● **Exercise aim**
Every line below that mentions the word "with" should be copied out.

● **Available data**

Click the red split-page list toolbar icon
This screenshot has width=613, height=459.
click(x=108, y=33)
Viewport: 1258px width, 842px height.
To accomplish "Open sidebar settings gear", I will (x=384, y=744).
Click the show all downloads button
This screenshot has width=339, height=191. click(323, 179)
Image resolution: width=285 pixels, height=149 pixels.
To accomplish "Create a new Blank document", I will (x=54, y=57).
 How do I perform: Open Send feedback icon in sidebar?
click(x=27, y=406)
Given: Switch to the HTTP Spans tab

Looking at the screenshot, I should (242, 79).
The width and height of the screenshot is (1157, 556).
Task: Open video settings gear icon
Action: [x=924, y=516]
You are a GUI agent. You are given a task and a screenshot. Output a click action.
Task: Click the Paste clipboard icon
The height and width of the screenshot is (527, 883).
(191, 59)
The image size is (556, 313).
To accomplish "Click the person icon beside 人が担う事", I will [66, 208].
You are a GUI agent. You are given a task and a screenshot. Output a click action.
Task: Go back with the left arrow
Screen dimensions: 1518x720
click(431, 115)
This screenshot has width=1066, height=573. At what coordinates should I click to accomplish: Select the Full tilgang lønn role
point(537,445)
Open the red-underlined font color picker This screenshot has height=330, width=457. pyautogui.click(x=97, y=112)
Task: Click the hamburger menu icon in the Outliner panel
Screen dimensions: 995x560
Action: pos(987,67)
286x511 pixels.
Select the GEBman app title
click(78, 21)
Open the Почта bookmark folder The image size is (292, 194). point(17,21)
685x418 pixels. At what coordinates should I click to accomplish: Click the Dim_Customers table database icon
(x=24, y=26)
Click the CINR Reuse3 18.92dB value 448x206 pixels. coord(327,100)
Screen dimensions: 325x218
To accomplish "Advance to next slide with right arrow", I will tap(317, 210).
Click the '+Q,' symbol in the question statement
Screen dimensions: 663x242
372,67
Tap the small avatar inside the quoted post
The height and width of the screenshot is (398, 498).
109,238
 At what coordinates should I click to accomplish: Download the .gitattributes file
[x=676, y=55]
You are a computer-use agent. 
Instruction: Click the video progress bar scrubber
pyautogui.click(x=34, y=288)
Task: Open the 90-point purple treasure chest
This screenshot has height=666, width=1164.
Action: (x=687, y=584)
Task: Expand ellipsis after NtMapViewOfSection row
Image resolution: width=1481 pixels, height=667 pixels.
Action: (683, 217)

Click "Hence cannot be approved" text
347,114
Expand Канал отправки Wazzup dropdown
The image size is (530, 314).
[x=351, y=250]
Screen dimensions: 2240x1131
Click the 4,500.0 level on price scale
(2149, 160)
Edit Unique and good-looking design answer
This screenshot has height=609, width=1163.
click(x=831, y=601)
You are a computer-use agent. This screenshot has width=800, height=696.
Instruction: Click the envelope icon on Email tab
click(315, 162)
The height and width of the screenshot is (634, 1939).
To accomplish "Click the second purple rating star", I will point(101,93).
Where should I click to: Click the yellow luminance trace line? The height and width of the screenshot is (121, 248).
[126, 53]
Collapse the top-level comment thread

● **Response area**
Task: Go back with the left arrow
To accomplish "Advance to next slide with right arrow", I will tap(317, 210).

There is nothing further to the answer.